Hi All,
This was an interesting discussion I had with one of my advocate customers recently, and I thought it would be worth posting for you all.
The customer wanted to perform compression to make more use of their existing capacity, and were keen to try out the compression capability of XIV in this case, but the same would be true if using compression on a V7000 behind an SVC.
As they thought about how to best deploy this, their initial thinking was that they would perform compression on the XIV - because there would be lots more machines running the compression software, hence it would be much less likely that they would run out of resources to handle the compression for their workload.
This is a very valid thought process, and if you are really worried about overloading the compression capabilities of the SVC then it may be the right solution for you. However let's consider the downsides to doing compression (or in fact any form of overallocation (i.e. thin provisioning, de-duplication, ...) on backend storage controllers. I focus on compression here, but each of these can apply to Thin provisioning or deduplication as well
- Volume level control:
- We find that not all volumes are good candidates for compression. Running compression behind the SVC makes it a lot harder to choose which volumes are compressed and which aren't. On the other hand, the problem with uncompressable volumes is that they waste resources and the system can run out of resources to manage that workload. Having lots of compression resources in the backend will mitigate this
- EasyTier
- EasyTier is constantly migrating data around between managed disks to keep the workload balanced. This data migration will be forced to decompress and recompress for every migration if you run compression on the backend controller.
- Because EasyTier is moving data around, there is a good chance that every single byte of the managed disk behind SVC may end up containing old copies of data, which have since been migrated elsewhere. This will reduce the compression effectiveness at the backend controller, because you will not get as much zero-reclaimation in the backend controller.
- As a simple example (This wouldn't work this way in real life, but it helps to demonstrate the point)
- There are 10 x 1 GB extents in a managed disk group, and you create a volume which is 1GiB in size.
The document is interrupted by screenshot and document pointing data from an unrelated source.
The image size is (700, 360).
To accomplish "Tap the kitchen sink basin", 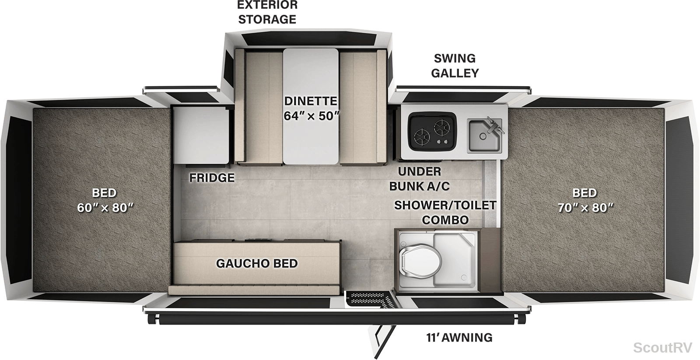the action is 484,136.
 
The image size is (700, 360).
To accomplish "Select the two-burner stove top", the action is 433,132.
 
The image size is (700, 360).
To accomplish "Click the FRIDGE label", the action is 212,178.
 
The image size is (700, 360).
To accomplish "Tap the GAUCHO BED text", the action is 257,263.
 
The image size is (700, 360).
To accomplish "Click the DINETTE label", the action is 311,101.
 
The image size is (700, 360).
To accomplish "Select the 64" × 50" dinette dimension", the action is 311,116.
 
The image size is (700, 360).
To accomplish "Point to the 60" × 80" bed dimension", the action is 105,208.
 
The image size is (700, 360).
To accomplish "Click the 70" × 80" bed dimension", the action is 586,208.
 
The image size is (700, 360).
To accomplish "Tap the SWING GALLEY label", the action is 455,66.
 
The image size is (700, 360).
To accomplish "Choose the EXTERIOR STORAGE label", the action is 267,12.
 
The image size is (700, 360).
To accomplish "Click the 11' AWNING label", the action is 459,338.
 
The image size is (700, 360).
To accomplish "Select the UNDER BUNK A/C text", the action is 420,179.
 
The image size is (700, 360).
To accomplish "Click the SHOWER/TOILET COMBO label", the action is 445,213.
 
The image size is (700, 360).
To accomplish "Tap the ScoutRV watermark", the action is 663,348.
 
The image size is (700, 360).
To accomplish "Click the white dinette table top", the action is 311,106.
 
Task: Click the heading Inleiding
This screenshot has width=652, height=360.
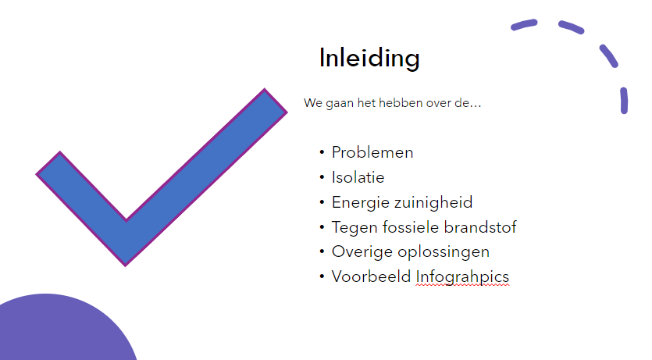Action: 369,59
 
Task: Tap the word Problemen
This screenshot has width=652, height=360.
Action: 372,152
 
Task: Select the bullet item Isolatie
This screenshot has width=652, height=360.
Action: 358,177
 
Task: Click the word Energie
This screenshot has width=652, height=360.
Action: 361,203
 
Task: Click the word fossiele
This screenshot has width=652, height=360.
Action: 411,227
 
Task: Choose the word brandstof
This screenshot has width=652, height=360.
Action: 480,227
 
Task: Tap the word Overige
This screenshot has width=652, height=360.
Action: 362,253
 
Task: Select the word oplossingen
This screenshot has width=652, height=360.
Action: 444,253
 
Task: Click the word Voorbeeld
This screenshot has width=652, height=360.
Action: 371,276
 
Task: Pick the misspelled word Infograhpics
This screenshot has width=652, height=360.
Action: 462,278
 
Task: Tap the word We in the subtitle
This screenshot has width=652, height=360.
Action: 313,103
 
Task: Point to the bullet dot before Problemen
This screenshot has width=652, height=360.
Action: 322,152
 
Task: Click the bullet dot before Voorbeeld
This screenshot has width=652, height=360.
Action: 322,276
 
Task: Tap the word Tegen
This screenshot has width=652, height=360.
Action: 355,228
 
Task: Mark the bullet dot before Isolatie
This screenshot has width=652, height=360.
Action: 322,177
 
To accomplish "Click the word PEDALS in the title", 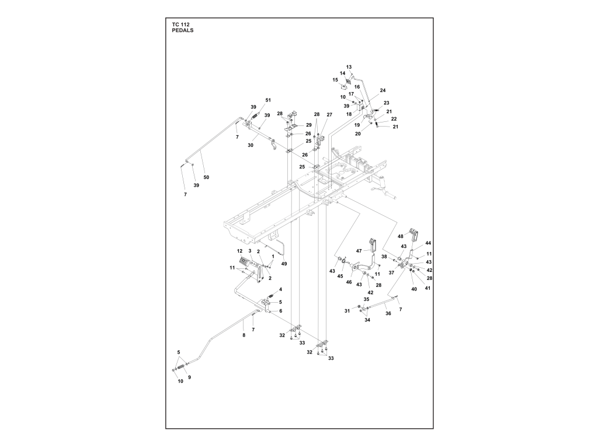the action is click(182, 30).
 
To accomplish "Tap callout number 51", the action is click(268, 100).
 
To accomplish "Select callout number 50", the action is click(206, 177).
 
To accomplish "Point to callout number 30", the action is click(251, 145).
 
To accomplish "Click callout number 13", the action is click(349, 67).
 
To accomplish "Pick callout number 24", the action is click(383, 90).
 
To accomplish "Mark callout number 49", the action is click(284, 264).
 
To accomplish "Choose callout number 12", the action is click(239, 251).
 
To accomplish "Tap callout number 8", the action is click(244, 335).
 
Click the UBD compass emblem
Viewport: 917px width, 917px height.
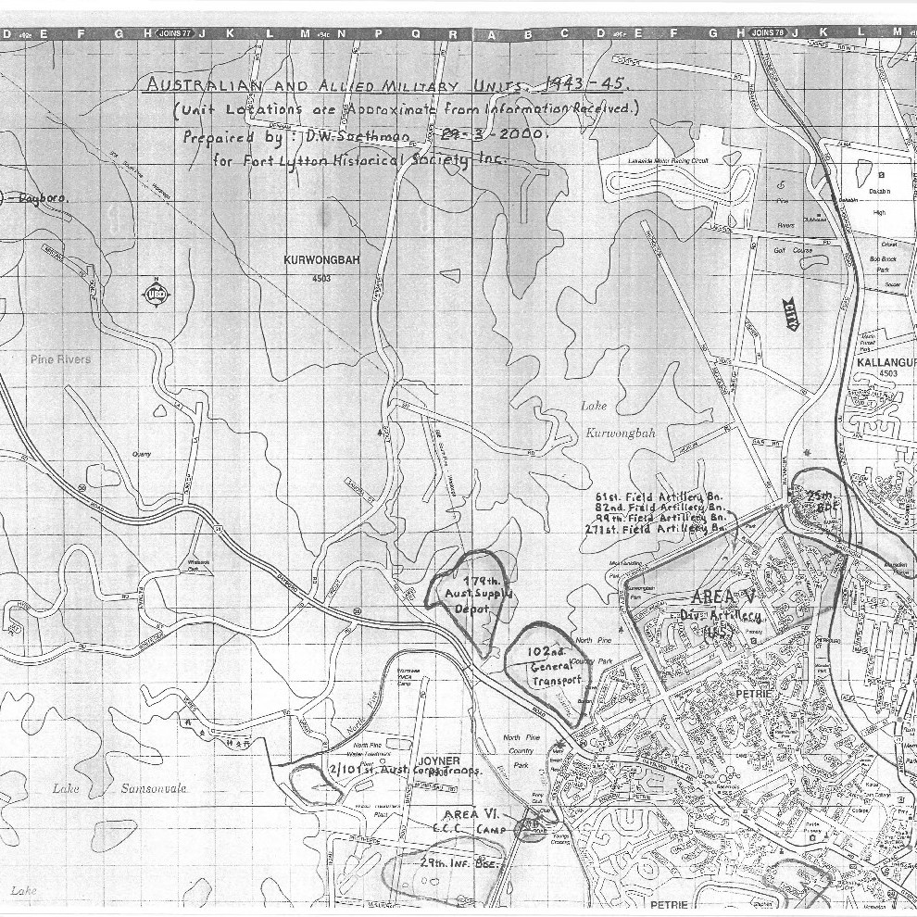155,295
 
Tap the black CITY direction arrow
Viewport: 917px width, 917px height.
791,315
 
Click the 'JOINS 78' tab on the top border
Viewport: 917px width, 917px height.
768,33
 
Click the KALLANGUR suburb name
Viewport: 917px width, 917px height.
886,362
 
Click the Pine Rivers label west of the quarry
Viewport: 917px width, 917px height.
60,358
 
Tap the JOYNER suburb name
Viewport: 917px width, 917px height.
438,760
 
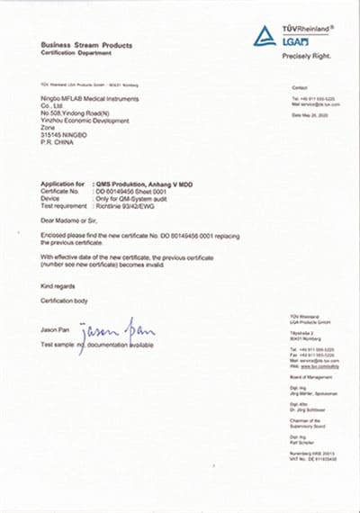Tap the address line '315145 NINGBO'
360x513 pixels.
point(66,134)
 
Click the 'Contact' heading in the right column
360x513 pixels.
point(300,87)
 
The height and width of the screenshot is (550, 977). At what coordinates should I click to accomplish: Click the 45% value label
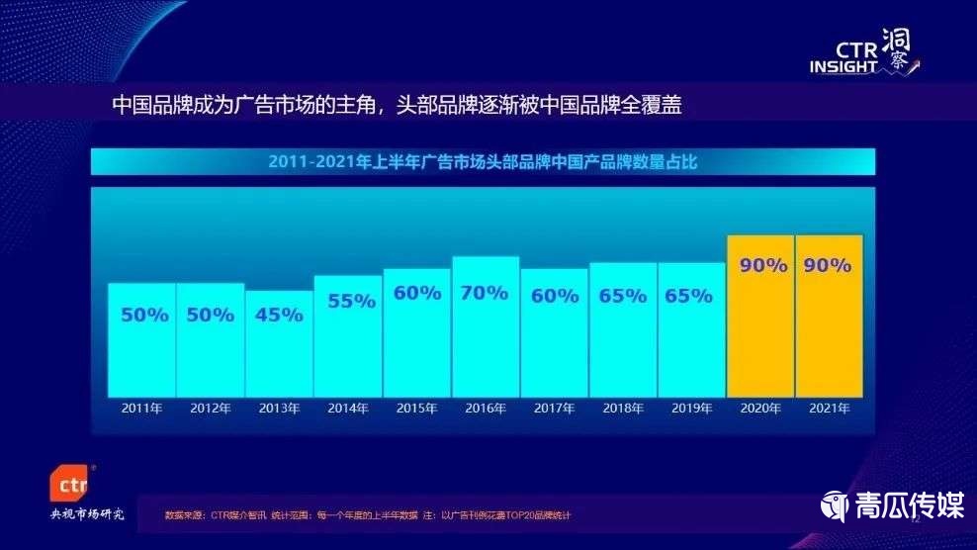(x=279, y=316)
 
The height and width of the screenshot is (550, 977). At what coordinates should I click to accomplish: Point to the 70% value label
(x=486, y=293)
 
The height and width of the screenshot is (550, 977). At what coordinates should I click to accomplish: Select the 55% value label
(x=347, y=302)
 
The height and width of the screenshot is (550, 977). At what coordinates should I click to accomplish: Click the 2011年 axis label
(x=142, y=408)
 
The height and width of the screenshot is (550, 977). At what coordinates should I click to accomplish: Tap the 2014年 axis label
(x=348, y=408)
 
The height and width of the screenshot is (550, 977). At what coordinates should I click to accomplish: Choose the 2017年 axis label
(x=555, y=408)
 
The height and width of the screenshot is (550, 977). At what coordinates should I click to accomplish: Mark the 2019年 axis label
(x=691, y=408)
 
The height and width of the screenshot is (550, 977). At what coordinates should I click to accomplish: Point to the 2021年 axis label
(x=829, y=408)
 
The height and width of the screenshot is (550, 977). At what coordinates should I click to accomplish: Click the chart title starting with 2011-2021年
(x=483, y=162)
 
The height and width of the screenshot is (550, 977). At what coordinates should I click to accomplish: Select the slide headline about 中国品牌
(x=397, y=105)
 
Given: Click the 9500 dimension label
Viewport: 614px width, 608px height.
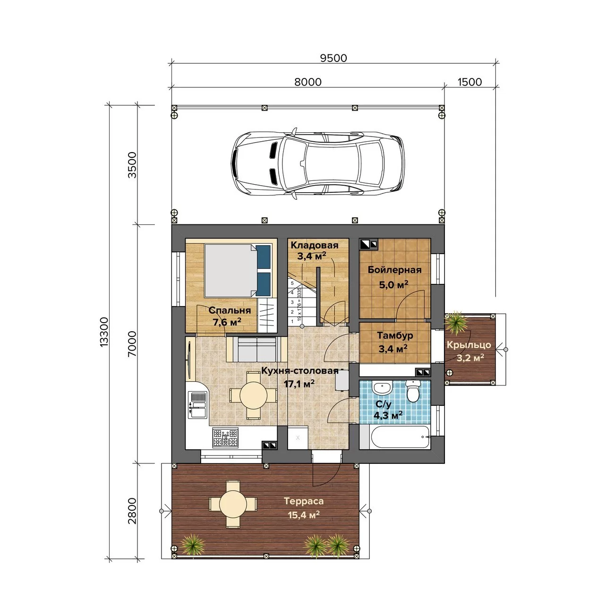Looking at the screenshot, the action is point(333,58).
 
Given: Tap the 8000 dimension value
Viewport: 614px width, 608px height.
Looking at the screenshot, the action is point(308,82).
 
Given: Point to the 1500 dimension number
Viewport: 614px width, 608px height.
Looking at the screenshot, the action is point(469,82).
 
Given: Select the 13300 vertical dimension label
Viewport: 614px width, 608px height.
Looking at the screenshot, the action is point(104,332).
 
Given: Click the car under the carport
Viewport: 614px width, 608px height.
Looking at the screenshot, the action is point(318,163).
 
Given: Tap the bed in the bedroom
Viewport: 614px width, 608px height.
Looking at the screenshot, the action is point(238,270).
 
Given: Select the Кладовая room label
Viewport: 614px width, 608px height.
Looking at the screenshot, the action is point(314,245).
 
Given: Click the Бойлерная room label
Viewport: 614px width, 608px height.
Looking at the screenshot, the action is point(394,270).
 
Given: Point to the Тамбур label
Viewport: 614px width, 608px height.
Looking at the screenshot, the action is point(395,335).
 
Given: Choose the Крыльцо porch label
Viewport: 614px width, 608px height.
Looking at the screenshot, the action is point(469,345).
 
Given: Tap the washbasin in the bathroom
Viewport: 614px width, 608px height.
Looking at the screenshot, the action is point(382,388).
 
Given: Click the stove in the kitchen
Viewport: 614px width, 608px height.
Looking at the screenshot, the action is point(225,437).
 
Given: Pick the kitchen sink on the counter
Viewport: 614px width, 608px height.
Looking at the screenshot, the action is point(198,405).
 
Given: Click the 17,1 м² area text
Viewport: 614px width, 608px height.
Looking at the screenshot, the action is point(299,384).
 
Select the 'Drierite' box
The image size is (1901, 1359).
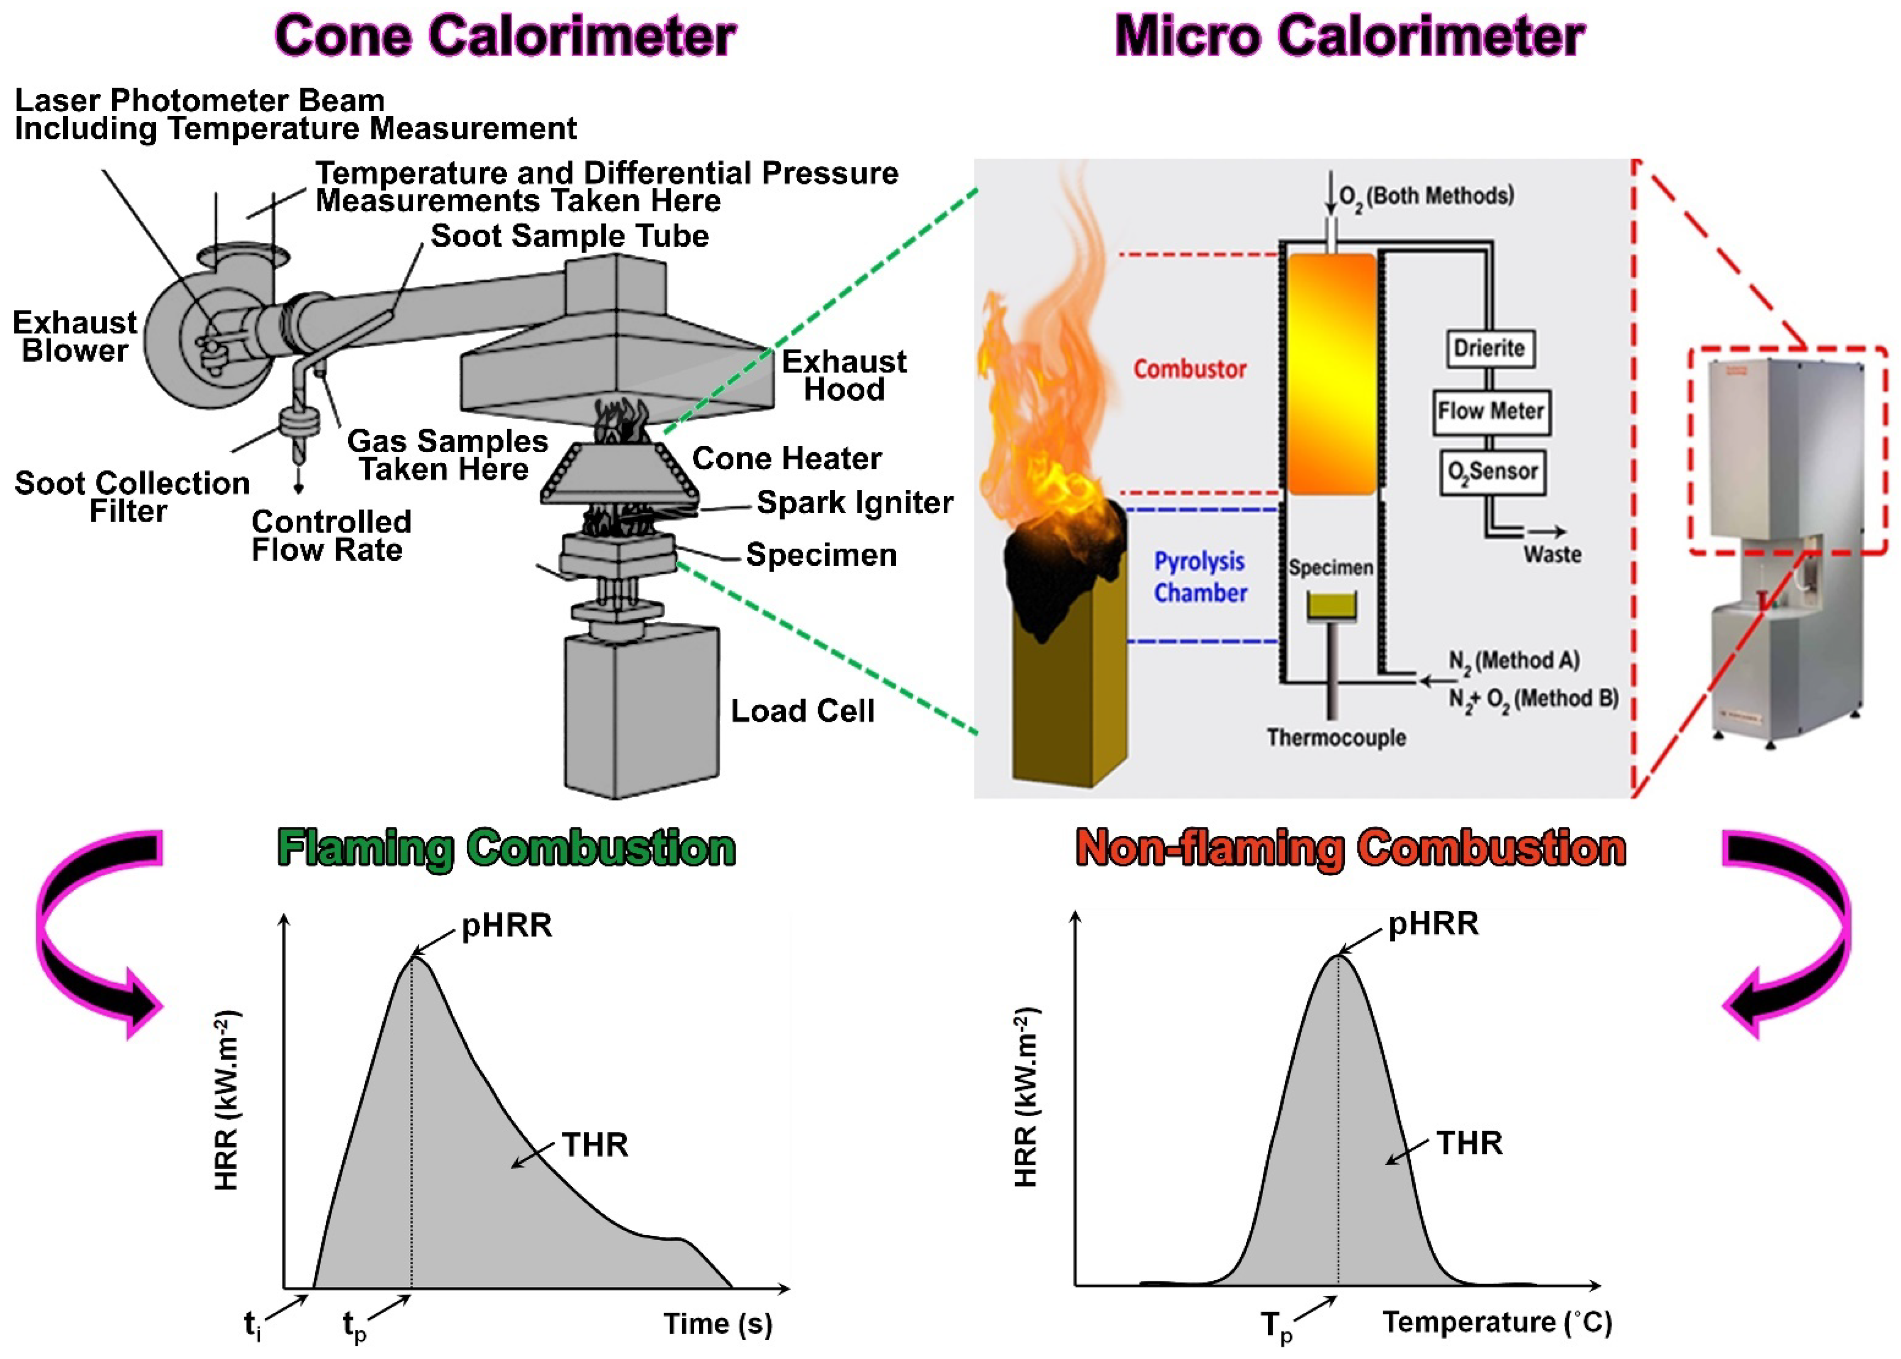[x=1490, y=348]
This volume uses one extent from the managed disk group.
- You then write 50% compressible data onto that 1GB volume - at this point, your volume is storing 1GB of data and your managed disks are storing only 512MiB of data (1GiB * 50%)
- Over the month, the EasyTier software migrates this single extent around to perform performance balancing, and over the course of the next month, that 1GB of data is copied onto each of the 10 different extents. EasyTier doesn't delete the old copy of data, it just leaves the old data there but stops using it.
- So now - the managed disk is storing 10 different copies of the 1GB of user data - which means that whilst your volume is still only storing 1GB of data, the managed disks are storing 5GB of data (10 * 1GB * 50%)
- Capacity Planning and operational concerns
- I think that this is the least obvious problem. What happens when my overallocation runs out of space.
- If you run out of space on SVC - each volume has it's own emergency capacity. This means that when you run out of space, the volumes will each fail one at a time. And it might be hours or days between each volume running out of space and going offline. This means that your operations teams have time to move things around to make more space available.
- I discuss this emergency capacity concept in more details here: Thin Provisioning - what should you think about from an operational point of view
- In contrast, if your managed disk goes offline because the backend controller has run out of space, the entire SVC storage pool and all of the volumes (potentially 1000s of them) inside that pool will go offline at the same time, You will then have to find a way to bring the managed disk back online, and you won't be able to use anything like the SVC data migration or deleting a volume to make more space in the pool.
- So you need to be very closely monitoring the backend storage to make sure that you never ever run out of space.
- Capability of the SVC compression hardware
- Whilst the compression capability on the 2145-CG8 and the V7000 Gen1 was not too hard to overload with uncompressible workloads, it's actually a lot harder to overload the Compression Accelerator cards in the 2145-DH8 nodes or the V7000 Gen2. So overloading becomes less likely. I'd always recommend having both of the compression accelerator cards in these platforms if you are going to turn on compression.
It has not been my intention to scare or discourage the use of overallocation in controllers behind SVC. I just want to make sure you all understand the factors involved, and take appropriate measures to protect your environment from space concerns.
Hope this is helpful,
Andrew